━━━━━ Input data
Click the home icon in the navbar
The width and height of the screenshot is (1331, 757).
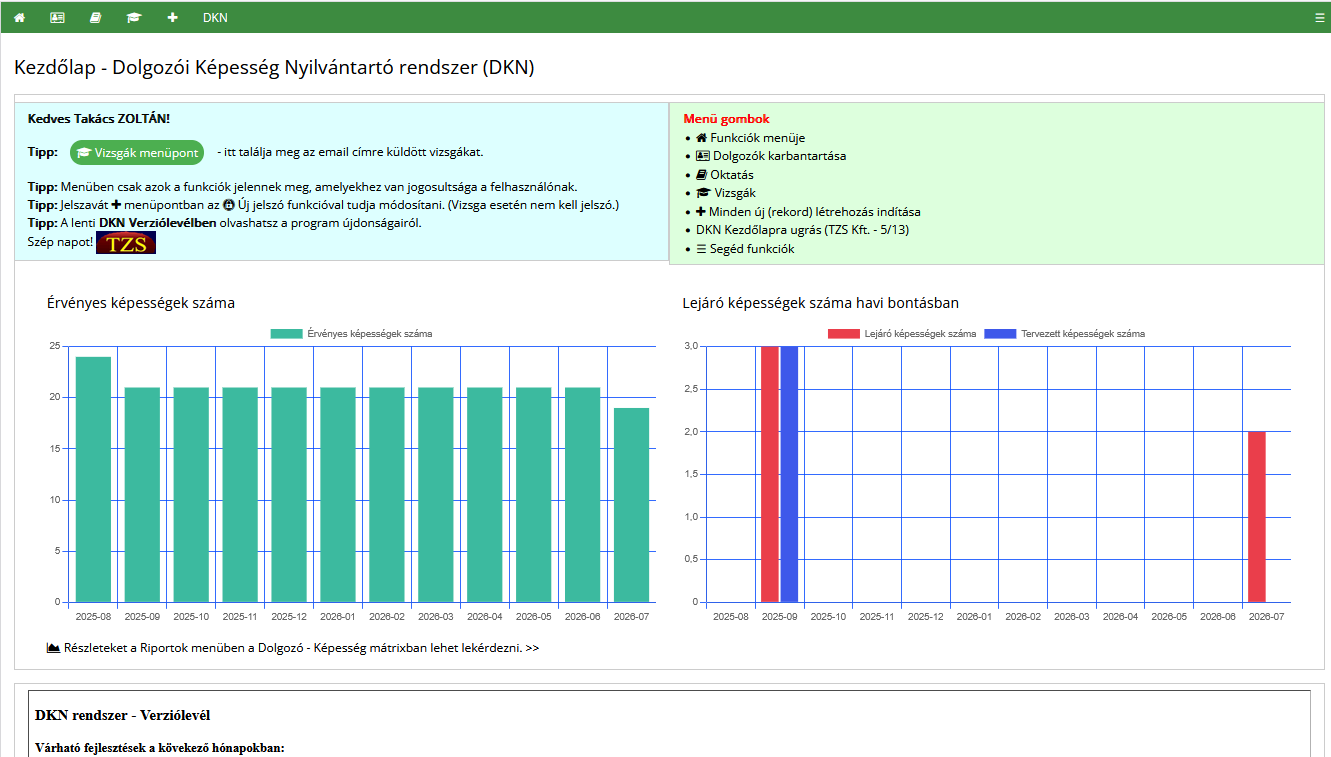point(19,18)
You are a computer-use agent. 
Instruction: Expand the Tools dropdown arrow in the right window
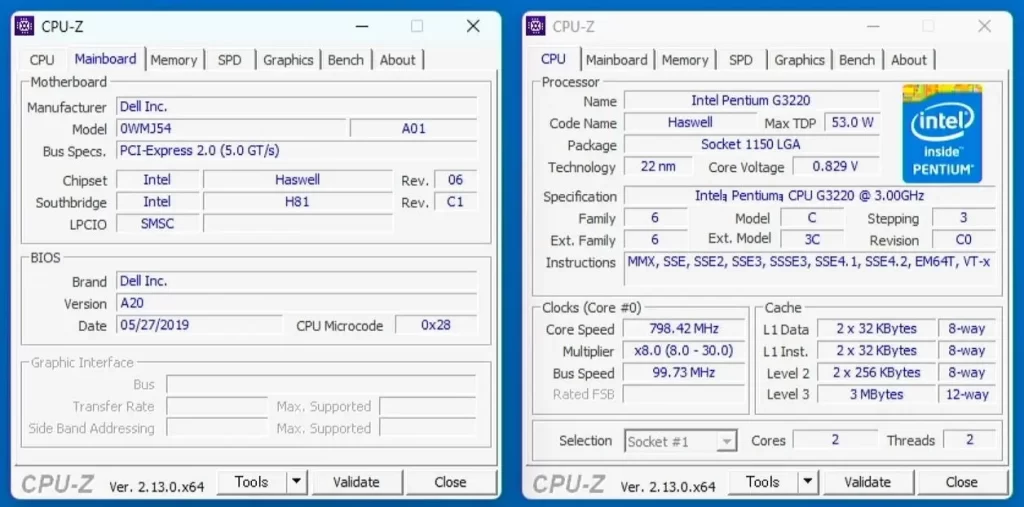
━━━━━━━━━━
Problem to work on
Please print each entry exactly as given and keep pictures out of it.

Result for this exercise
Click the home icon in the navbar
The width and height of the screenshot is (1331, 757).
point(19,18)
You are a computer-use agent. 
Instruction: Expand the Tools dropdown arrow in the right window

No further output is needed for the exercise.